All of lore.kernel.org
 help / color / mirror / Atom feed
From: Michal Hocko <mhocko@suse.com>
To: Andrea Arcangeli <aarcange@redhat.com>
Cc: Andrew Morton <akpm@linux-foundation.org>,
	linux-mm@kvack.org, Alex Williamson <alex.williamson@redhat.com>,
	David Rientjes <rientjes@google.com>,
	Vlastimil Babka <vbabka@suse.cz>
Subject: Re: [PATCH 2/2] mm: thp: fix transparent_hugepage/defrag = madvise || always
Date: Thu, 23 Aug 2018 12:50:57 +0200	[thread overview]
Message-ID: <20180823105057.GA29735@dhcp22.suse.cz> (raw)
In-Reply-To: <20180822152402.GO13047@redhat.com>

On Wed 22-08-18 11:24:02, Andrea Arcangeli wrote:
> On Wed, Aug 22, 2018 at 04:45:17PM +0200, Michal Hocko wrote:
> > Now I am confused. How can compaction help at all then? I mean  if the
> > node is full of GUP pins then you can hardly do anything but fallback to
> > other node. Or how come your new GFP flag makes any difference?
> 
> It helps until the node is full.
> 
> If you don't call compaction you will get zero THP even when you've
> plenty of free memory.
> 
> So the free memory goes down and down as more and more THP are
> generated y compaction until compaction then fails with
> COMPACT_SKIPPED, there's not enough free memory to relocate an "order
> 9" amount of physically contiguous PAGE_SIZEd fragments.
> 
> At that point the code calls reclaim to make space for a new
> compaction run. Then if that fails again it's not because there's no
> enough free memory.
> 
> Problem is if you ever call reclaim when compaction fails, what
> happens is you free an "order 9" and then it gets eaten up by the app
> so then next compaction call, calls COMPACT_SKIPPED again.
> 
> This is how compaction works since day zero it was introduced in
> kernel 2.6.x something, if you don't have crystal clear the inner
> workings of compaction you have an hard time to review this. So hope
> the above shed some light of how this plays out.
> 
> So in general calling reclaim is ok because compaction fails more
> often than not in such case because it can't compact memory not
> because there aren't at least 2m free in any node. However when you use
> __GFP_THISNODE combined with reclaim that changes the whole angle and
> behavior of compaction if reclaim is still active.
> 
> Not calling compaction in MADV_HUGEPAGE means you can drop
> MADV_HUGEPAGE as a whole. There's no point to ever set it unless we
> call compaction. And if you don't call at least once compaction you
> have near zero chances to get gigabytes of THP even if it's all
> compactable memory and there are gigabytes of free memory in the node,
> after some runtime that shakes the fragments in the buddy.
> 
> To make it even more clear why compaction has to run once at least
> when MADV_HUGEPAGE is set, just check the second last column of your
> /proc/buddyinfo before and after "echo 3 >/proc/sys/vm/drop_caches;
> echo >/proc/sys/vm/compact_memory". Try to allocate memory without
> MADV_HUGEPAGE and without running the "echo 3; echo" and see how much
> THP you'll get. I've plenty of workloads that use MADV_HUGEPAGE not
> just qemu and that totally benefit immediately from THP and there's no
> point to ever defer compaction to khugepaged when userland says "this
> is a long lived allocation".
> 
> Compaction is only potentially wasteful for short lived allocation, so
> MADV_HUGEPAGE has to call compaction.

I guess you have missed my point. I was not suggesting compaction is
pointless. I meant to say, how can be compaction useful in the scenario
you were suggesting when the node is full of pinned pages.
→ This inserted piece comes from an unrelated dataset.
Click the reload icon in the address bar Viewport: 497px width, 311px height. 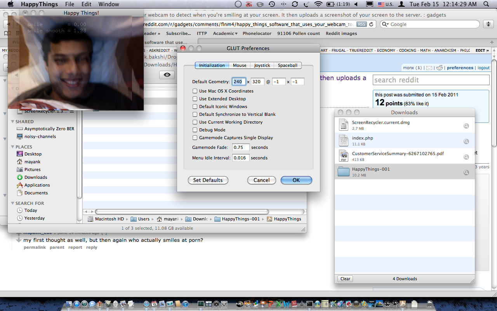click(x=372, y=24)
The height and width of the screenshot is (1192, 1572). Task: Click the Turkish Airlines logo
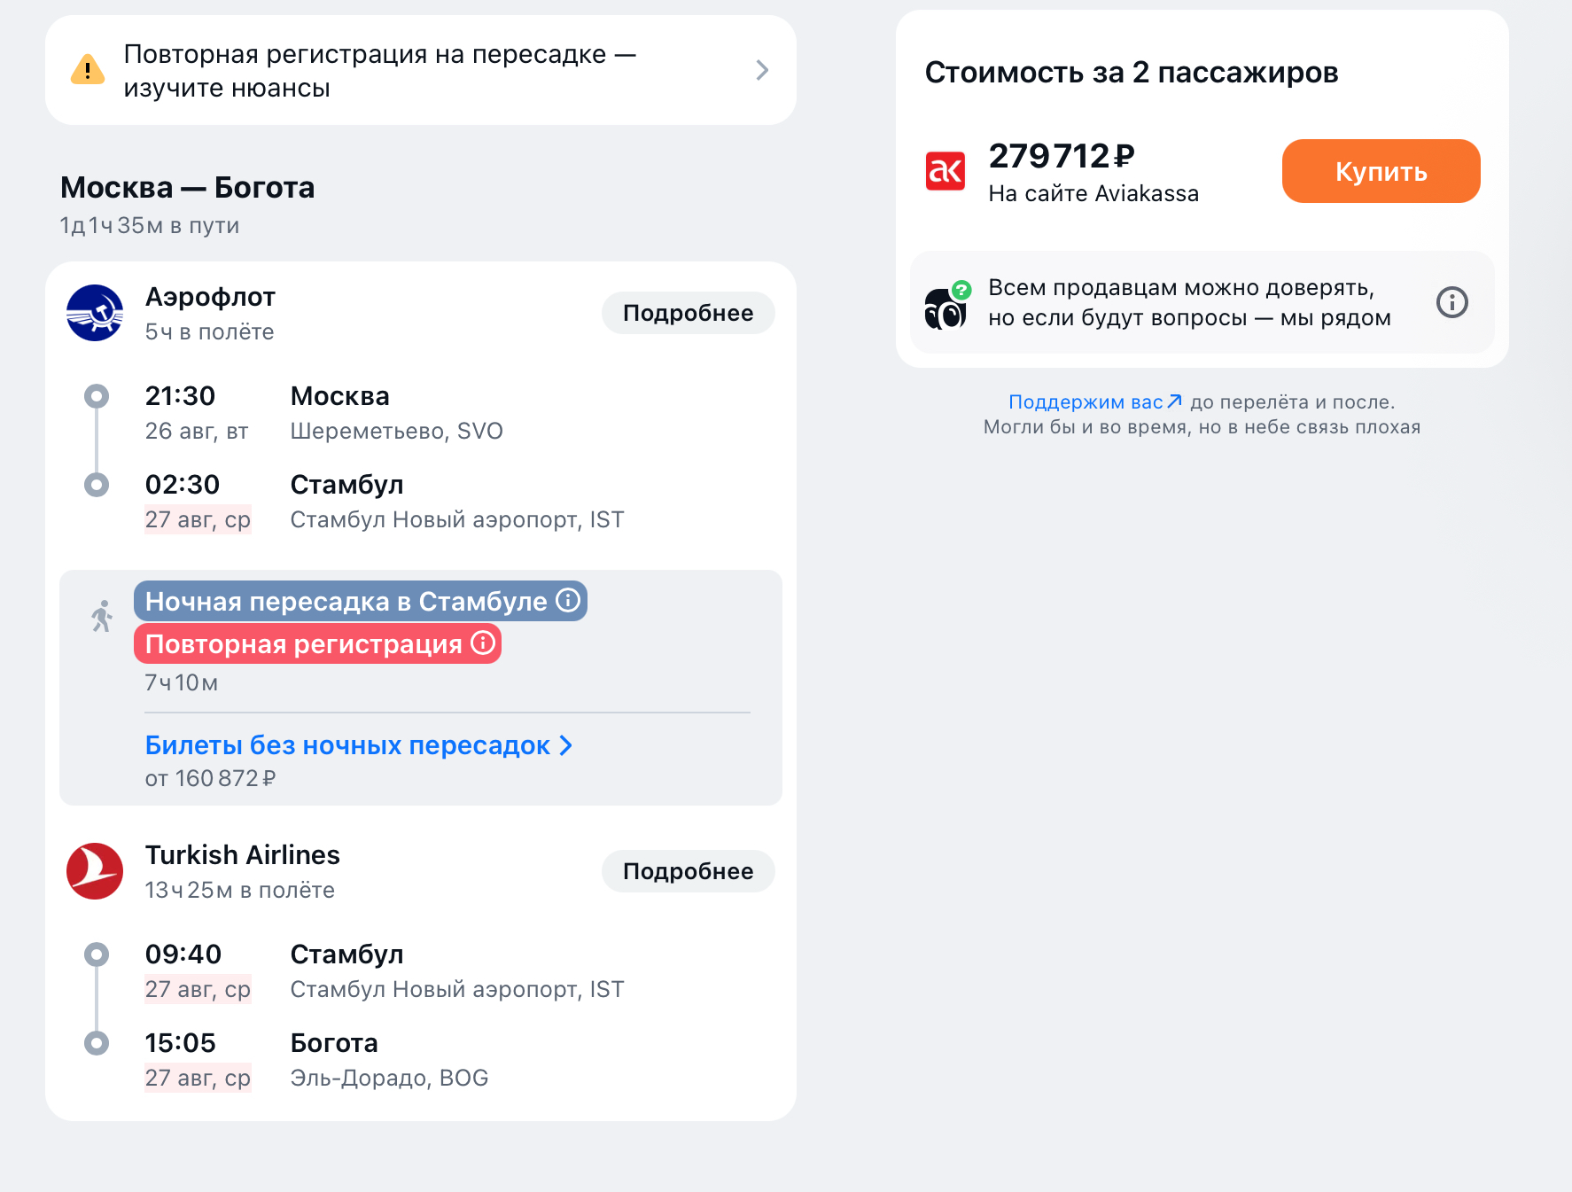click(x=95, y=871)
> > It would still try to reclaim easy target as compaction requires. If you
> > do not reclaim at all you can make the current implementation of the
> > compaction noop due to its own watermark checks IIRC.
> 
> That's the feature, if you don't make it a noop when watermark checks
> trigger, it'll end up wasting CPU and breaking vfio.
> 
> The point is that we want compaction to run when there's free memory
> and compaction keeps succeeding.
> 
> So when compaction fails, if it's because we finished all free memory
> in the node, we should just remove __GFP_THISNODE and allocate without
> it (i.e. the optimization). If compaction fails because the memory is
> fragmented but here's still free memory we should fail the allocation
> and trigger the THP fallback to PAGE_SIZE fault.
> 
> Overall removing __GFP_THISNODE unconditionally would simply
> prioritize THP over NUMA locality which is the point of this special
> logic for THP. I can't blame the logic because it certainly helps NUMA
> balancing a lot in letting the memory be in the right place from the
> start. This is why __GFP_COMPACT_ONLY makes sense, to be able to
> retain the logic but still preventing the corner case of such
> __GFP_THISNODE that breaks the VM with MADV_HUGEPAGE.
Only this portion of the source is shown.